What you need to do = Search the data for the word "dialog" and copy out every line that has it.

Entries shown =
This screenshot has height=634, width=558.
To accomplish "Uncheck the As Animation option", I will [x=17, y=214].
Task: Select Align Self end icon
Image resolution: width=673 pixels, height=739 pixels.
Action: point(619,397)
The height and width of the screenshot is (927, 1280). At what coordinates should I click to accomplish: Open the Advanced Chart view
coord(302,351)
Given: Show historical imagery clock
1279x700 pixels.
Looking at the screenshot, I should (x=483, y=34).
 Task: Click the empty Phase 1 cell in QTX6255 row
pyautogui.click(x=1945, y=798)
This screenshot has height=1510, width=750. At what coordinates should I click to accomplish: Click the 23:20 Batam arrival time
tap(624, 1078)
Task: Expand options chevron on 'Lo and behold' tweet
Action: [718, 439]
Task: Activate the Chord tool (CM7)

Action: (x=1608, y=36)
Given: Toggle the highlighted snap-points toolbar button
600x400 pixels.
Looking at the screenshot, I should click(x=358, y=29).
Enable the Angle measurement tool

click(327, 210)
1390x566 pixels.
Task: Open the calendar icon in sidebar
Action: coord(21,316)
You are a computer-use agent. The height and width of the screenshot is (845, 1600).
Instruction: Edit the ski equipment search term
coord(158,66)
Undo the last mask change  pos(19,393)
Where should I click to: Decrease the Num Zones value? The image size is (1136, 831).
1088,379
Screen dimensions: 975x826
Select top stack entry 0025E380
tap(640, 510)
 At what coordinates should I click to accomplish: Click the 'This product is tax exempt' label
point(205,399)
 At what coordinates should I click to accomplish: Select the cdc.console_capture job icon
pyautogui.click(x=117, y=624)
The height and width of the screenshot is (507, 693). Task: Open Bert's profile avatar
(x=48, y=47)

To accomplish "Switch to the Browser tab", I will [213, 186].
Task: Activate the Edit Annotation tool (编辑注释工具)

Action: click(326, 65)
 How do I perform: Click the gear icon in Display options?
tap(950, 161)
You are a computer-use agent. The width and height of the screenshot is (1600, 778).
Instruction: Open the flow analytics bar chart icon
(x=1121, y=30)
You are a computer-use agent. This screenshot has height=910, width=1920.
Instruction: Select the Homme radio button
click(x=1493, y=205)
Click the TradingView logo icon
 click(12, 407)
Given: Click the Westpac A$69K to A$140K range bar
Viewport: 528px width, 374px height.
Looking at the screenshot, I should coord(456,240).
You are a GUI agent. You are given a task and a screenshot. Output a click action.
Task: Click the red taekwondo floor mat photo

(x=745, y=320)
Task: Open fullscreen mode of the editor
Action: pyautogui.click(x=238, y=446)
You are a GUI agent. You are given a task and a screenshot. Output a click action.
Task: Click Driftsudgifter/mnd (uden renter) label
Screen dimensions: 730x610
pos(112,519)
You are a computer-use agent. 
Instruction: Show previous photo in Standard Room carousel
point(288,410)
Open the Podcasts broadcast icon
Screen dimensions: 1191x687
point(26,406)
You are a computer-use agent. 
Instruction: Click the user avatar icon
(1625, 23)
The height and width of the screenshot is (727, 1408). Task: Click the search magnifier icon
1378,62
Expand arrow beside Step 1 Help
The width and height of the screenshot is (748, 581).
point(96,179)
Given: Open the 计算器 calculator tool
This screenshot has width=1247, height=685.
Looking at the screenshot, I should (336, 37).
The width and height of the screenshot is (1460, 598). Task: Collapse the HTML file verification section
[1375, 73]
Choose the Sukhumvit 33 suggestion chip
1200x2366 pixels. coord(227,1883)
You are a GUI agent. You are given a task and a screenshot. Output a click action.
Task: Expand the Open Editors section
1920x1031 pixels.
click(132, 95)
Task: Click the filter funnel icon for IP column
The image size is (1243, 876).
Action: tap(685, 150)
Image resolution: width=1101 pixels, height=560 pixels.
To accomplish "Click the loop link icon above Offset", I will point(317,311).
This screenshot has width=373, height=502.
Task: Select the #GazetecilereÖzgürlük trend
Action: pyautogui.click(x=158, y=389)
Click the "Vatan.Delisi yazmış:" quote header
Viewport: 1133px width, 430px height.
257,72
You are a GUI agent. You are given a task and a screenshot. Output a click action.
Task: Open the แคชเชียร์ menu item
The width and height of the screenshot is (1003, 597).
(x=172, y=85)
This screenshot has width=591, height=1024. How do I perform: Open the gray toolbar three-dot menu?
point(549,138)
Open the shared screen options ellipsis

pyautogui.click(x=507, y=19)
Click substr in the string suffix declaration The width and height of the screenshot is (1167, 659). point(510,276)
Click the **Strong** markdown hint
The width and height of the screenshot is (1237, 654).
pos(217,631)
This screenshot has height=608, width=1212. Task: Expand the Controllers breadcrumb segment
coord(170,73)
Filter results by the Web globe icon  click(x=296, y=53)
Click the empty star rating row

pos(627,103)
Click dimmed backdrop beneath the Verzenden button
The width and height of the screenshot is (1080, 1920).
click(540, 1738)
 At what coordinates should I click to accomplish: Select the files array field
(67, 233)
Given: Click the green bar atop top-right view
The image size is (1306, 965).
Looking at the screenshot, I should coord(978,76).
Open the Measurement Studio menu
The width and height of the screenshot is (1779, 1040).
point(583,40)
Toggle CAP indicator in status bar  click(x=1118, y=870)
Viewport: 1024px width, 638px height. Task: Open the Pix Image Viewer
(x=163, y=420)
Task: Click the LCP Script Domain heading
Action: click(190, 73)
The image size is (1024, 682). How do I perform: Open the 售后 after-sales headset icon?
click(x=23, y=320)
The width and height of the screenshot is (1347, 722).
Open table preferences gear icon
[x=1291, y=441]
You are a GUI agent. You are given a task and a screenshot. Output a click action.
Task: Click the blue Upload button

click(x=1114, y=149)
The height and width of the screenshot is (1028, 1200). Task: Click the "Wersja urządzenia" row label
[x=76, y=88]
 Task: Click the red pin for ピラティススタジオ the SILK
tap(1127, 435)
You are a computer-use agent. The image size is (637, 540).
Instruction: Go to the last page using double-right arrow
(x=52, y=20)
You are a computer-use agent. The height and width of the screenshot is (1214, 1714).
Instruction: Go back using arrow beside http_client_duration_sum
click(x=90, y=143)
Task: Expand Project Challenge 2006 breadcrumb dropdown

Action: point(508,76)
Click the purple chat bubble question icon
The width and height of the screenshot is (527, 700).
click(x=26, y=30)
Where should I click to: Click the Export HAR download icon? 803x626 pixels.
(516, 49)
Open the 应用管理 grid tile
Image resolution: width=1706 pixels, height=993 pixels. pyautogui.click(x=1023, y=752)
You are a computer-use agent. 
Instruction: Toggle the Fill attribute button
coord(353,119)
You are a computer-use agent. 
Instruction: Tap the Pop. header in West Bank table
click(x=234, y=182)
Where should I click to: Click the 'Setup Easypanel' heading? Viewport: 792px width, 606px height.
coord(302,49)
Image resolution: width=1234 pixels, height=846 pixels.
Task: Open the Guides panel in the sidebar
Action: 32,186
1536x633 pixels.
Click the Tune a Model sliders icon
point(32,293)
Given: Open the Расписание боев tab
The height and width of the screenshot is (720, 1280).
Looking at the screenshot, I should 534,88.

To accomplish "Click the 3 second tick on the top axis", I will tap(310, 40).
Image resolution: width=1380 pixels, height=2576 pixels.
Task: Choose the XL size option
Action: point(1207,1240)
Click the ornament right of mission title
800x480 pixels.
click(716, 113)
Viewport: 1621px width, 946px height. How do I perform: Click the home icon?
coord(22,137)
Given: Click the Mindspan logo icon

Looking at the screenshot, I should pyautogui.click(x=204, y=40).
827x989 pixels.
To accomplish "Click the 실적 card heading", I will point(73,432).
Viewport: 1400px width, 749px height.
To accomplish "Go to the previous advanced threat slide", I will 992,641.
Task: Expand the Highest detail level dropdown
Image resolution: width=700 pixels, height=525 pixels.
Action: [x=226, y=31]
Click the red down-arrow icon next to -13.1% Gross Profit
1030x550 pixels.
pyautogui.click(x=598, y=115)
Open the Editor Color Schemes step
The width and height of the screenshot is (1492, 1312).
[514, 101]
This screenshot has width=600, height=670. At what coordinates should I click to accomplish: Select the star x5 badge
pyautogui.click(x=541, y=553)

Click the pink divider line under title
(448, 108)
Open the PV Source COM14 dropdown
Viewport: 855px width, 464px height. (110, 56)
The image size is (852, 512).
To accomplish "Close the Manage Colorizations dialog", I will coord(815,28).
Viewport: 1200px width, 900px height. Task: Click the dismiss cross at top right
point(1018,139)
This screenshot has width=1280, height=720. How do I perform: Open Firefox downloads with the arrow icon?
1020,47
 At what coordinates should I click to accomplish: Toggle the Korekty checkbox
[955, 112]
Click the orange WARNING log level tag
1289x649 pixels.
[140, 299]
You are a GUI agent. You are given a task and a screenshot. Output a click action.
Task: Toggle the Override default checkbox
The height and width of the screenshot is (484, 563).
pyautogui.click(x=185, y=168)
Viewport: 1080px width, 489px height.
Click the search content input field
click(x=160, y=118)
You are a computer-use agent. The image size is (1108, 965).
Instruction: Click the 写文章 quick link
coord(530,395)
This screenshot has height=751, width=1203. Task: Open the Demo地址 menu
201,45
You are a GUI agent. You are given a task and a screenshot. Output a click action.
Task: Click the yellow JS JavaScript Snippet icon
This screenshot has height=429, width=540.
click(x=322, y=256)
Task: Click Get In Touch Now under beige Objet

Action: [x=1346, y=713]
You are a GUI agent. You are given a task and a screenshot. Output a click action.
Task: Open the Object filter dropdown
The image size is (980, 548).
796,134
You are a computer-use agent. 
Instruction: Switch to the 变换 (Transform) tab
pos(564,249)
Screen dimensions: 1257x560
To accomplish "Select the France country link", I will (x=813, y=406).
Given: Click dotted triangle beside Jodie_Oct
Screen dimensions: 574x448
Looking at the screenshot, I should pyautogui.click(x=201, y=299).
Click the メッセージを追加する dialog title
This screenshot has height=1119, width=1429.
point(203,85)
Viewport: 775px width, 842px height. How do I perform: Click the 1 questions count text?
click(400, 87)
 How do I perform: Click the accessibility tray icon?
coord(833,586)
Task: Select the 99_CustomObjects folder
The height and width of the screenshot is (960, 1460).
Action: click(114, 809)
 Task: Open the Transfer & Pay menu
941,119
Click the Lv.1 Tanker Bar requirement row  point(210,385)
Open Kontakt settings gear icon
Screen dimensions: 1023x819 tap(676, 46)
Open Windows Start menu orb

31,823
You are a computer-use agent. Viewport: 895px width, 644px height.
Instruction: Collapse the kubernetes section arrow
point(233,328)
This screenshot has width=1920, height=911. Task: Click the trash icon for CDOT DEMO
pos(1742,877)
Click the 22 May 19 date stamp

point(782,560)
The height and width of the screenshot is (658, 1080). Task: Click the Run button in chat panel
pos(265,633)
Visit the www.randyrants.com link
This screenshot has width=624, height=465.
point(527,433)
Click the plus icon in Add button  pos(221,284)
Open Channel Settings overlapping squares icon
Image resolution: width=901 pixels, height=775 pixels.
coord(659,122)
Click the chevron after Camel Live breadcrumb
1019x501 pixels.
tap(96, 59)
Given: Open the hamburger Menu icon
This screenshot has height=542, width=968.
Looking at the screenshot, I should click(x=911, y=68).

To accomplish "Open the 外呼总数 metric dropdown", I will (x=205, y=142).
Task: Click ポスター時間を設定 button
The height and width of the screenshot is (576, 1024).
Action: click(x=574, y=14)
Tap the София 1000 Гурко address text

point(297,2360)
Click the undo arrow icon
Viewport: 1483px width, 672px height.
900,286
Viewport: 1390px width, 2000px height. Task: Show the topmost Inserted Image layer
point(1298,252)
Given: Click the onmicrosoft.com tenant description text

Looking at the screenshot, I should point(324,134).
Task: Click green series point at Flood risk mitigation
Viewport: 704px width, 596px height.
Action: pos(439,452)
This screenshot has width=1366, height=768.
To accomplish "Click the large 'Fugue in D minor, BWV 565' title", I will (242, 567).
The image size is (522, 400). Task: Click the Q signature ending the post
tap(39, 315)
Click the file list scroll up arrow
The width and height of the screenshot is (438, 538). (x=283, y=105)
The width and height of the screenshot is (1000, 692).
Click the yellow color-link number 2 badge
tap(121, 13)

Solved problem =
To accomplish "Close the Manage Colorizations dialog", I will coord(815,28).
Click the メッセージを追加する dialog title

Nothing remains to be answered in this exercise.